A binary example might look like this:
#include <stdint.h>
#include <stdlib.h>
#include <stdio.h>
#include <unistd.h>
#include <arpa/inet.h>
enum MessageType {
MESSAGE_FOO,
MESSAGE_BAR,
};
struct MessageHeader {
uint32_t type;
uint32_t length;
};
/**
* Attempts to continue reading a `socket` until `bytes` number
* of bytes are read. Returns truthy on success, falsy on failure.
*
* Similar to @grieve's ReadXBytes.
*/
int readExpected(int socket, void *destination, size_t bytes)
{
/*
* Can't increment a void pointer, as incrementing
* is done by the width of the pointed-to type -
* and void doesn't have a width
*
* You can in GCC but it's not very portable
*/
char *destinationBytes = destination;
while (bytes) {
ssize_t readBytes = read(socket, destinationBytes, bytes);
if (readBytes < 1)
return 0;
destinationBytes += readBytes;
bytes -= readBytes;
}
return 1;
}
int main(int argc, char **argv)
{
int selectedFd;
// use `select` or `poll` to wait on sockets
// received a message on `selectedFd`, start reading
char *fooMessage;
struct {
uint32_t a;
uint32_t b;
} barMessage;
struct MessageHeader received;
if (!readExpected (selectedFd, &received, sizeof(received))) {
// handle error
}
// handle network/host byte order differences maybe
received.type = ntohl(received.type);
received.length = ntohl(received.length);
switch (received.type) {
case MESSAGE_FOO:
// "foo" sends an ASCII string or something
fooMessage = calloc(received.length + 1, 1);
if (readExpected (selectedFd, fooMessage, received.length))
puts(fooMessage);
free(fooMessage);
break;
case MESSAGE_BAR:
// "bar" sends a message of a fixed size
if (readExpected (selectedFd, &barMessage, sizeof(barMessage))) {
barMessage.a = ntohl(barMessage.a);
barMessage.b = ntohl(barMessage.b);
printf("a + b = %d\n", barMessage.a + barMessage.b);
}
break;
default:
puts("Malformed type received");
// kick the client out probably
}
}
You can likely already see one disadvantage of using a binary format - for each attribute greater than a char
you read, you will have to ensure its byte order is correct using the ntohl
or ntohs
functions.
An alternative is to use byte-encoded messages, such as simple ASCII or UTF-8 strings, which avoid byte-order issues entirely but require extra effort to parse and validate.
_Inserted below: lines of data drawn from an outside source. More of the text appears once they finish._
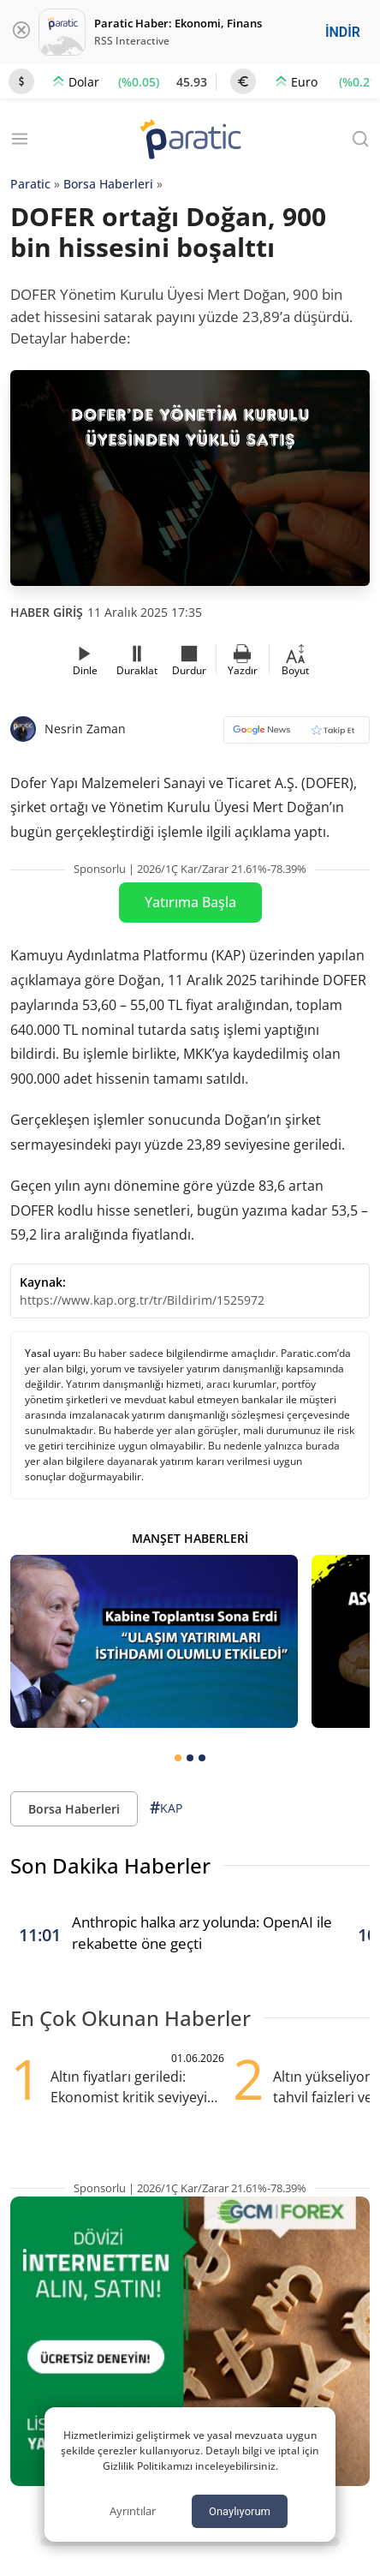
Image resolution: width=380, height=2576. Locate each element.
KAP (166, 1808)
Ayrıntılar (133, 2511)
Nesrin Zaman (85, 728)
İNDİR (342, 32)
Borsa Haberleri (108, 184)
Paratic (30, 184)
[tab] (178, 1757)
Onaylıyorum (239, 2511)
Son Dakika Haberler (110, 1865)
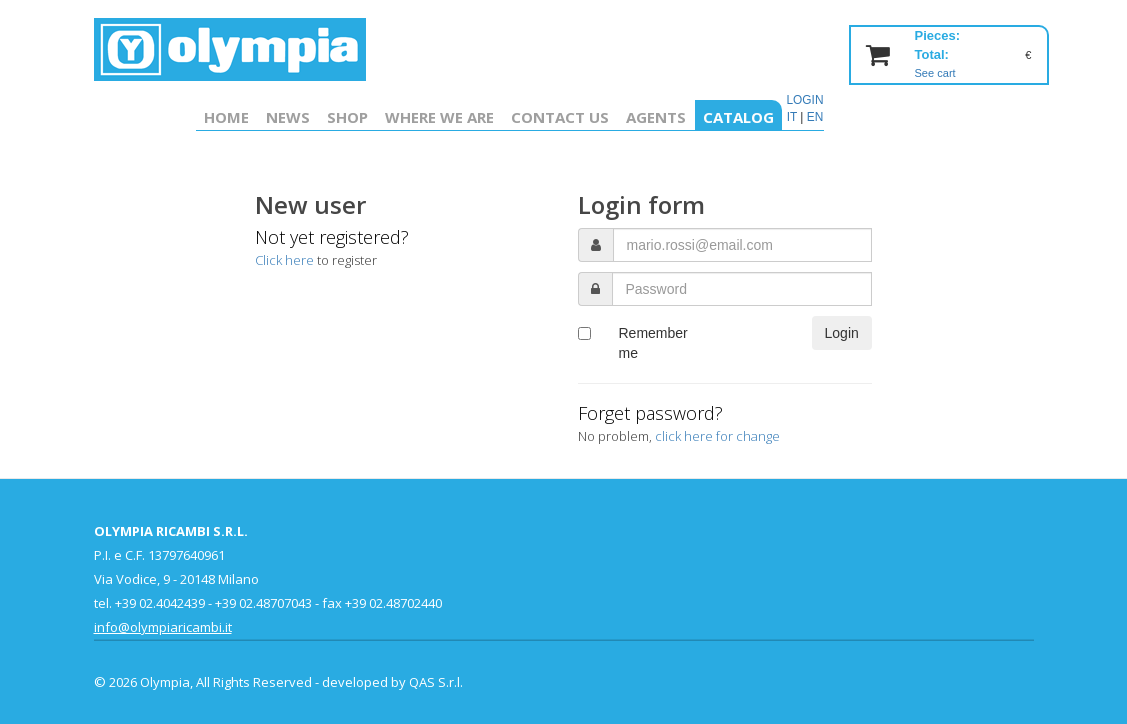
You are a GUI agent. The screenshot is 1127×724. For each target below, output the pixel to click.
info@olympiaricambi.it (163, 627)
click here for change (717, 436)
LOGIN (804, 100)
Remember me (652, 343)
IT (792, 117)
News (288, 117)
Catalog (738, 117)
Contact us (560, 117)
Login (842, 333)
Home (226, 117)
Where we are (439, 117)
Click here (284, 260)
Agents (656, 117)
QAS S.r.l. (436, 682)
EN (815, 117)
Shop (347, 117)
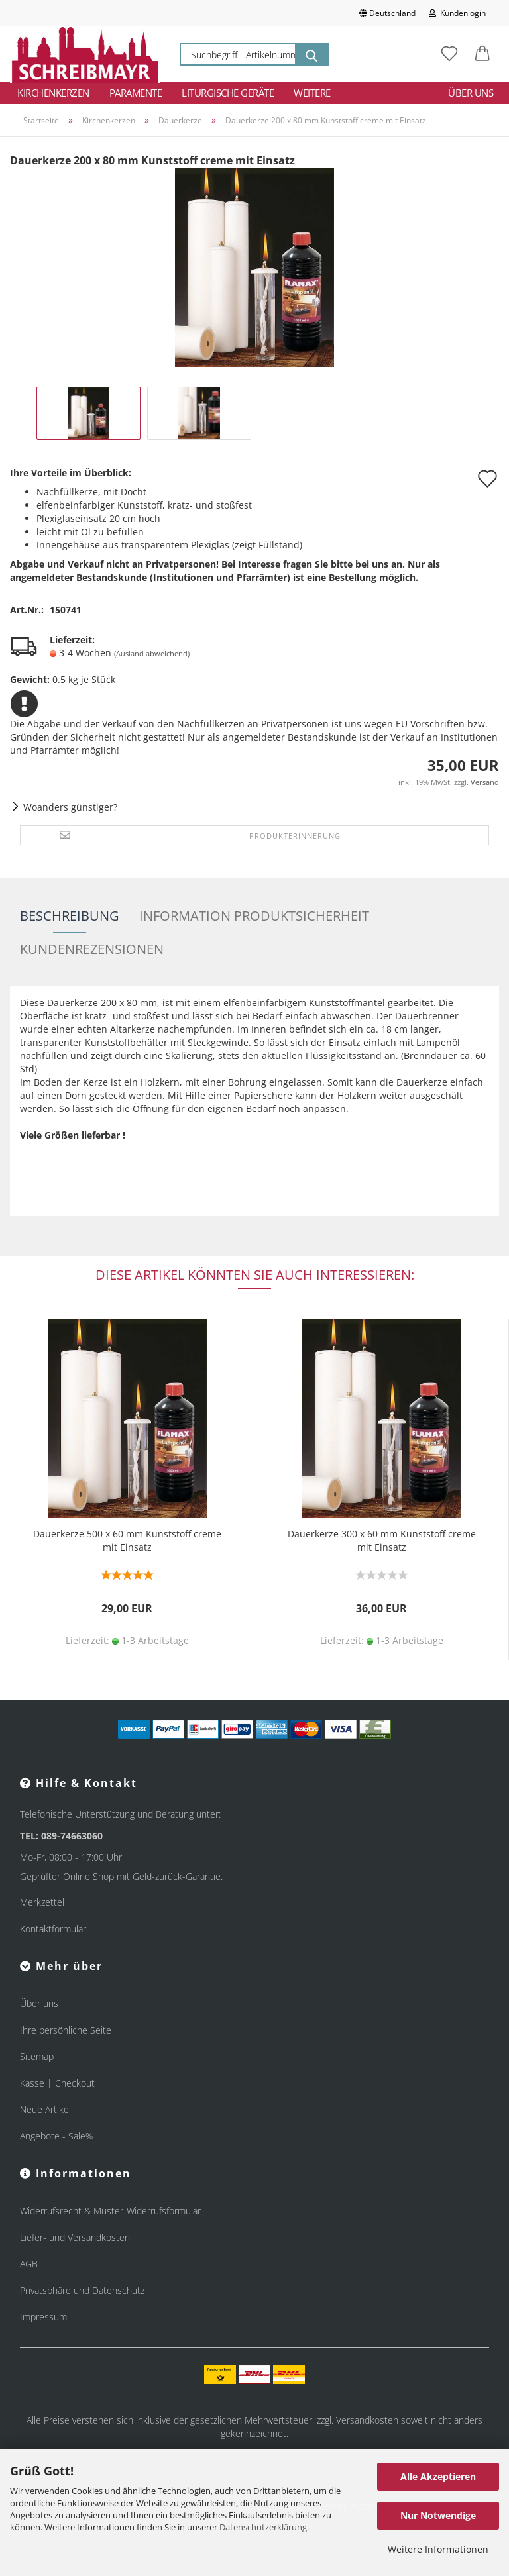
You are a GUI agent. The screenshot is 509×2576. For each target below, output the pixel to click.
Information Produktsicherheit (254, 916)
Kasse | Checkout (57, 2083)
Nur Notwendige (438, 2515)
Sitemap (37, 2056)
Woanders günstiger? (70, 807)
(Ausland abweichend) (152, 653)
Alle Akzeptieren (438, 2476)
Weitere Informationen (438, 2549)
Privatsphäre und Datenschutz (82, 2290)
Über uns (470, 92)
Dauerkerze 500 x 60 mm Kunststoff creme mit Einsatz (127, 1540)
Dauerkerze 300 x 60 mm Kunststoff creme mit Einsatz (382, 1540)
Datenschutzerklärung (263, 2527)
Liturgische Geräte (228, 92)
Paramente (135, 92)
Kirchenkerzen (53, 92)
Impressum (43, 2316)
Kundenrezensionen (92, 949)
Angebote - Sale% (56, 2136)
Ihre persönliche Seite (65, 2030)
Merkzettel (42, 1902)
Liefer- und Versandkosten (75, 2237)
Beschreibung (69, 916)
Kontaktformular (53, 1928)
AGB (29, 2263)
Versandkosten (367, 2420)
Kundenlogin (457, 13)
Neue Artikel (45, 2109)
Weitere (312, 92)
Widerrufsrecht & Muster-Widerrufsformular (110, 2210)
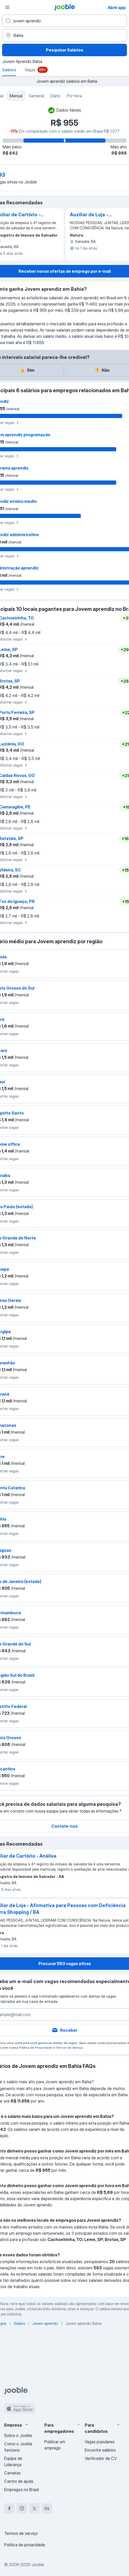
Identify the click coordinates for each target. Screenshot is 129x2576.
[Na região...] (64, 35)
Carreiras (12, 2473)
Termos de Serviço (69, 2047)
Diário (55, 95)
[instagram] (22, 2508)
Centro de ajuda (18, 2481)
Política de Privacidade (35, 2047)
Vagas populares (99, 2441)
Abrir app (117, 7)
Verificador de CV (101, 2458)
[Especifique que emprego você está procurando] (64, 21)
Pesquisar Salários (64, 50)
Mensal (16, 95)
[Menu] (7, 7)
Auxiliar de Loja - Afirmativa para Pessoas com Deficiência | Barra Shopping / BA (91, 215)
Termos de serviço (21, 2533)
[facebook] (9, 2508)
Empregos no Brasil (21, 2489)
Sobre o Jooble (18, 2435)
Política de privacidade (24, 2544)
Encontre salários (100, 2450)
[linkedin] (47, 2508)
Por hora (74, 95)
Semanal (36, 95)
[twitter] (34, 2508)
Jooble (38, 2564)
There are two final considerations for network data in C.
The first is that some C types do not have fixed widths. For example, the humble int
is defined as the word size of the processor, so 32 bit processors will produce 32 bit int
s, while 64 bit processors will produces 64 bit int
s. Good, portable code should have network data use fixed-width types, like those defined in stdint.h
.
The second is struct padding. A struct with different-widthed members will add data in between some members to maintain memory alignment, making the struct faster to use in the program but sometimes producing confusing results.
#include <stdio.h>
#include <stdint.h>
int main()
{
struct A {
char a;
uint32_t b;
} A;
printf("sizeof(A): %ld\n", sizeof(A));
}
In this example, its actual width won't be 1 char
+ 4 uint32_t
= 5 bytes, it'll be 8:
mharrison@mharrison-KATANA:~$ gcc -o padding padding.c
mharrison@mharrison-KATANA:~$ ./padding
sizeof(A): 8
This is because 3 bytes are added after char a
to make sure uint32_t b
is memory-aligned.
So if you write
a struct A
, then attempt to read a char
and a uint32_t
on the other side, you'll get char a
, and a uint32_t where the first three bytes are garbage and the last byte is the first byte of the actual integer you wrote.
Either document your data format explicitly as C struct types or, better yet, document any padding bytes they might contain.